La tortue Luth, avec une taille de trois mètres en moyenne et un poids allant jusqu'à 1 tonne, est la plus grande des tortues marines du monde. Elle est notamment connue pour ses plongées en grande profondeur, jusqu’à 1200 mètres de fond. La tortue Luth est classée par l’UICN en danger critique d’extinction.

Lieu

La réserve de l'Amana, en Guyane française. Couvrant quelques 15 000 hectares, la réserve s’étend de l’embouchure du fleuve Maroni jusqu’à l’embouchure de la rivière Organabo : elle regroupe des milieux naturels très variés tels que les plages, mangroves, lagunes, saumâtres, marais d’eau douce, vasières, savanes inondables.
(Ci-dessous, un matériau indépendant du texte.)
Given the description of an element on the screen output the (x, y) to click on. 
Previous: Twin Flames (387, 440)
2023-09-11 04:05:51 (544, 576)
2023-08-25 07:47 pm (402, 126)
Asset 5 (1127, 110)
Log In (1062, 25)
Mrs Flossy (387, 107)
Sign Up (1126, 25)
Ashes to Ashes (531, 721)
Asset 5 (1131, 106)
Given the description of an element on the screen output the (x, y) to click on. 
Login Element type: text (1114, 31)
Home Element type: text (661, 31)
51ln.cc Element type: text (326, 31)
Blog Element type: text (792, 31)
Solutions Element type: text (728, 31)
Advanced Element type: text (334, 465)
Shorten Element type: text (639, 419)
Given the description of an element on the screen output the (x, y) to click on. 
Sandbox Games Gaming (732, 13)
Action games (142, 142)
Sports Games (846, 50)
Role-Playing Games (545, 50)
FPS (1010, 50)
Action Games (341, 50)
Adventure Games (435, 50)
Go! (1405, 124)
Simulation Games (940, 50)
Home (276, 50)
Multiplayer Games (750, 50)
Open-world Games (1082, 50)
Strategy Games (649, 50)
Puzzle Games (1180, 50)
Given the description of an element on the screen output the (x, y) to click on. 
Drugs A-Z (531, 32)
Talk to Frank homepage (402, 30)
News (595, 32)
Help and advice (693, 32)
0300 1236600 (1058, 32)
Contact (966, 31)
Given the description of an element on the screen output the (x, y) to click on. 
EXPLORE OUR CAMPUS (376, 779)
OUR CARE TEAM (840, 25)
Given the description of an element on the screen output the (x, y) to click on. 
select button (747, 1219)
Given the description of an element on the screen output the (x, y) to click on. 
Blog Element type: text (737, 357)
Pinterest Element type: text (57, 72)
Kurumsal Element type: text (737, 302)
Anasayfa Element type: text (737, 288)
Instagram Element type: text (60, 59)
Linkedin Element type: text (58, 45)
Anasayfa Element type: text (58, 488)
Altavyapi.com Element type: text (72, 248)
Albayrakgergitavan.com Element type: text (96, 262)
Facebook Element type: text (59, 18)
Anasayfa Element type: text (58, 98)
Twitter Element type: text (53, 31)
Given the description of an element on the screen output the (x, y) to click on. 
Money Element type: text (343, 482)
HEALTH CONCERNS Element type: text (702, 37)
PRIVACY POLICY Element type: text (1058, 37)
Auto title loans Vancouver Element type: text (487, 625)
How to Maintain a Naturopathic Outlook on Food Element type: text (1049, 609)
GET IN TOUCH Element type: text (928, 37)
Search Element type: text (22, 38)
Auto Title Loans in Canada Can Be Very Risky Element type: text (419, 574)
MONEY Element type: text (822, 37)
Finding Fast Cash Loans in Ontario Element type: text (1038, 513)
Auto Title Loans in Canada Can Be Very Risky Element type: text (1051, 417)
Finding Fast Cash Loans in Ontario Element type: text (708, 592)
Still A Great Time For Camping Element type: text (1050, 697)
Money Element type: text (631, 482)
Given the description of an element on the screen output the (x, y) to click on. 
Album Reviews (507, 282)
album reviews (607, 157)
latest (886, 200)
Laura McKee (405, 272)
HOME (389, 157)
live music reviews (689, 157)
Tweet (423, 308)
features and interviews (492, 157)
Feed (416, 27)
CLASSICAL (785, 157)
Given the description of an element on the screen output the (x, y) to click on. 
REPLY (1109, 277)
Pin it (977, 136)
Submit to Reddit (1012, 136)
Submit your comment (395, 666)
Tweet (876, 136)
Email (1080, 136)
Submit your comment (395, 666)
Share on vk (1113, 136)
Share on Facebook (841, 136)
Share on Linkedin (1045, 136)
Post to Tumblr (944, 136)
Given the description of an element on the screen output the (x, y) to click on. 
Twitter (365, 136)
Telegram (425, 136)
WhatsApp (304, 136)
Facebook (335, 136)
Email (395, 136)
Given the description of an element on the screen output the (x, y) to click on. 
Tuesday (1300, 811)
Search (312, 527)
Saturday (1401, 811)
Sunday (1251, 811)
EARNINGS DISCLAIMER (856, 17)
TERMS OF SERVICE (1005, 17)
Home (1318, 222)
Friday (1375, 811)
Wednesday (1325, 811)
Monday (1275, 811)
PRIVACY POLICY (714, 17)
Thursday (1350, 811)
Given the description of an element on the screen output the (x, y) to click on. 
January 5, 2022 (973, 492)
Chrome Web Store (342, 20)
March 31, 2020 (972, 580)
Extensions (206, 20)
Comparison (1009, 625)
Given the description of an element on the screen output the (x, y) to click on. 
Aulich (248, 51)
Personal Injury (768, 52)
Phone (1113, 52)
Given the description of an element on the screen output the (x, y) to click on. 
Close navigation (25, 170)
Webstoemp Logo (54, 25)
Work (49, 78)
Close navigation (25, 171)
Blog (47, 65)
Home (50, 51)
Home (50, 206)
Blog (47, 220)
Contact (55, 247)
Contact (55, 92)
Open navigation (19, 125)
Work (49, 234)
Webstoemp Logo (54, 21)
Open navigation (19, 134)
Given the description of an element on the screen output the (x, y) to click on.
Il s’agit avant tout d’une importante zone humide, qui fut classée sur la liste des sites de la convention de Ramsar (protection des zones humides d’importance internationale dès 1993.

Les plages de la Réserve naturelle de l’Amana accueillent quatre espèces de tortues marines, dont les femelles viennent chaque année y déposer leurs œufs dans le sable. Il s’agit de la tortue luth, la tortue verte, la tortue olivâtre et, beaucoup plus rarement, de la tortue imbriquée.

Les plages des alentours du village de Yalimapo constituent le plus important site de ponte des tortues luths : on a dénombré jusqu’à 200 de ces tortues par nuit sur trois kilomètres de la plage au plus fort de la saison de ponte.